1. The problem statement, all variables and given/known data

(f*g)(x) = integral from -pi to pi of (f(y)g(x-y))dy
f(x) = ∑cneinx
g(x) = ∑dneinx

en is defined as the Fourier Coefficients for (f*g) {the convolution} an is denoted by:

en = 1/(2pi) integral from -pi to pi of (f*g)e-inx dx

Evaluate en in terms of cn and dn

Hint: somewhere in the integral, the substitution z = x - y might be helpful.

2. Relevant equations

For convolution, if C(x) = the integral from -infinity to infinity of (f(y)g(x-y))dx, the Fourier transform of C(x) is equal to the Fourier transform of f times the Fourier transform of g.

3. The attempt at a solution

I'm really not too sure where to begin with this other than understanding the definition in the Relevant Equations section. Before this problem, all we were told was this definition.
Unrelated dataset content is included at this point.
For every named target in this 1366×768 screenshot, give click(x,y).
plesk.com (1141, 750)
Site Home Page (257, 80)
I do not see any way this is related to the Fourier series mentioned in the problem, let alone how to incorporate just the coefficients of the series into the integral.

Any help to point me in the right direction would be greatly appreciated.

2. Mar 5, 2014

### vela

Staff Emeritus
Do you understand how that result, the theorem you mention in the relevant equations section, was obtained? If not, start there. You might try something similar in solving the problem.

3. Mar 6, 2014

### Yosty22

I am pretty confused. The only thing jumping out to me on what to do is to substitute substitute (f*g)(x) = integral from -pi to pi of (f(y)g(x-y))dy into the integral for en and work it like a double integral. I am not exactly too sure if this would work though because I cannot think of where cn and dn would come in though (since he wants the answer in terms of those coefficients).